Lopsided development has sharply aggravated social inequality in the city. While real estate builders frantically construct western-style villas and residential enclaves with swimming pools and tennis courts for the US-returned, dollar-toting techies, 35 per cent of the city’s population lives in slums. “About 400 slums dot the city,” says Samuel Paul, chairman, Public Affairs Centre (PAC), a city-based NGO.

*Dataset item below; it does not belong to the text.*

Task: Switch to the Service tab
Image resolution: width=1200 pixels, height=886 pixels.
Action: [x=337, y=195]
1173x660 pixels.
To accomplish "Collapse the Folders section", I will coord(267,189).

When the IT and BPO industry came to Bangalore, the traditional south Indian city did a cultural volte face. Women started working at night. Loose stories about the easy sex life of BPO workers began spreading. “These rumours sometimes make people assume that everything is easy and fun. It leads to increasing crime against women,” says Rajiv Gowda, professor, Indian Institute of Management (IIM), Bangalore.

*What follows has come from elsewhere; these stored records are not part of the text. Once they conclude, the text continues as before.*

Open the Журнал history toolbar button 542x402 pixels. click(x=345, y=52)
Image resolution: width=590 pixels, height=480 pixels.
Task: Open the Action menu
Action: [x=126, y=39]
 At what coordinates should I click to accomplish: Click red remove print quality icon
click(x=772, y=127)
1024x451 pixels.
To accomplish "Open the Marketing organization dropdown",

Bangalore’s cash-rich image lures a large floating population from neighbouring states. “They commit crimes and cross the border. It’s difficult to nab them,” says Gowda. He says that 30 per cent of the criminals arrested this year were outsiders to the city.

Another growing segment of offenders arrested by the police is the youth. Last week, the Bangalore Police released figures saying that an average of 2,000 youth ? in the age group of 17 to 25 years ? had been annually nabbed for petty offences in the last three years. The crimes committed included cellphone and chain snatching, house break-ins, picking pockets and car thefts. “Most of them are unemployed,” says Gowda. “Others see high-spending avenues in the city and want to make easy money,” he adds. During counselling sessions, the police found that the youth took to crime either to buy branded clothes or to eat out at expensive restaurants.

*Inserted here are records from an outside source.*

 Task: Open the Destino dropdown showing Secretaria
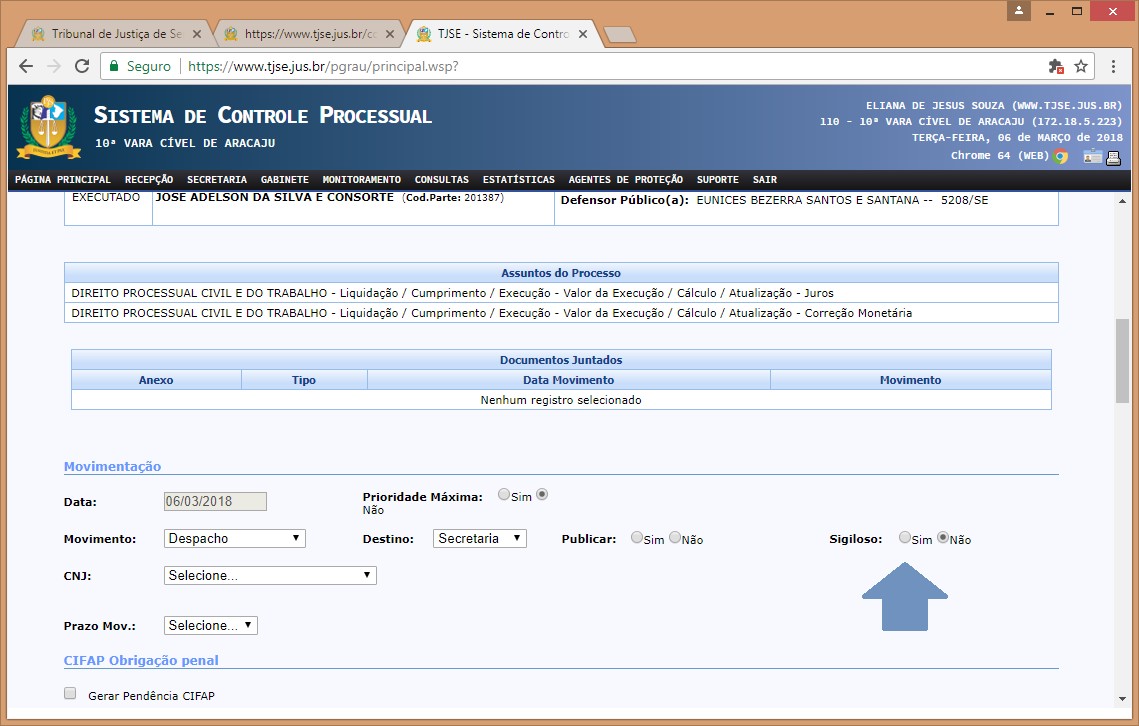click(x=480, y=538)
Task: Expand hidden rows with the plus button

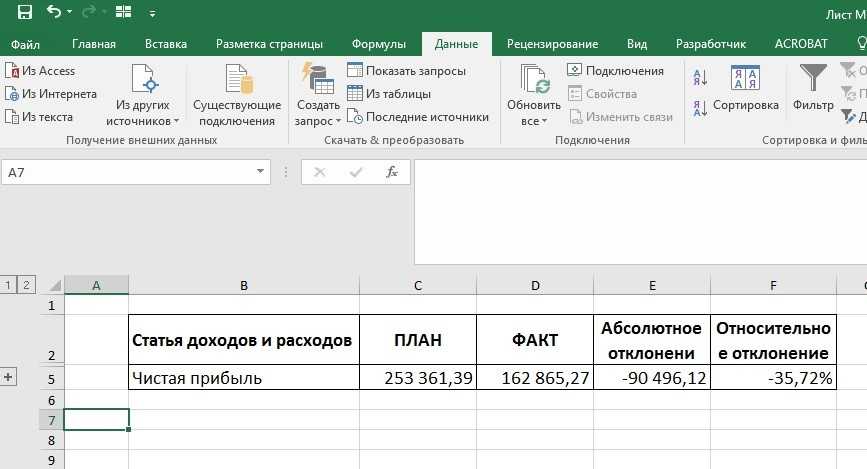Action: [x=9, y=377]
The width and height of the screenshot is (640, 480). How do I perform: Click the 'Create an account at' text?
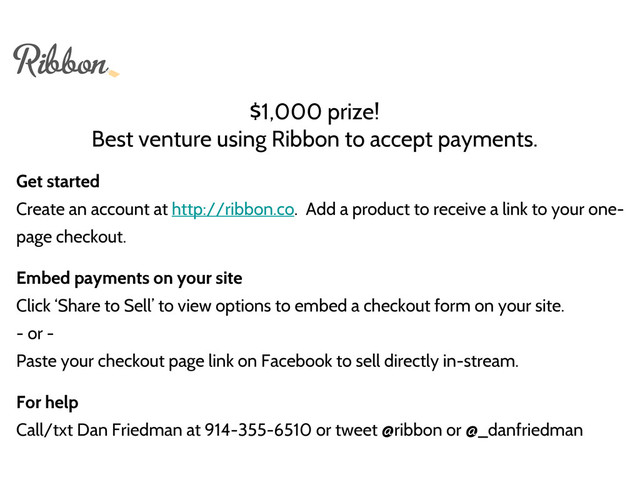[x=92, y=210]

Outsiders make perfect targets for crime. Bangalore’s explosive growth ? the city’s population has doubled in the last five years ? has brought in a migrant population that makes sitting-duck victims for crime.

“Committing crimes against outsiders is much easier,” says PAC’s Paul. “They don’t have roots in the city. They don’t know the local language. They don’t have a support system in the city.”

Narayan Gowda agrees. He gives the example of the growing incidence of crimes committed by auto rickshaw drivers. “They follow a standard formula. They make a call from their mobile phone and speak in Kannada. If the passenger doesn’t understand the language, they drive off into a dark alley and rob him at knife-point,” he says. The crime thrives on the premise that outsiders are not aware of the topography of the city and wouldn’t know when they are driven off in a different direction.

The city’s police force has not kept pace with its growth. “While Bangalore has become a 24/7 city, the police force remains the same. You can never spot a cop on the roads at night,” says Surya Siryam, HR head, Spheris, a Bangalore-based medical transcription firm. The police blames it on manpower shortage. At present, the police has a strength of 7,000. A police station has one motorcycle and every two stations share one jeep. “We have asked for an additional force of 10,000 men. The government is still mulling over the proposal,” says Gowda.

But Nimish Adani will tell you that more police officials don’t always mean security or justice. He withdrew his case after spending hours in the police station, sitting through identification parades. No one was booked.

His assailants continue to roam the streets of Bangalore. And Adani still looks back in fear every time he hears a noise behind him.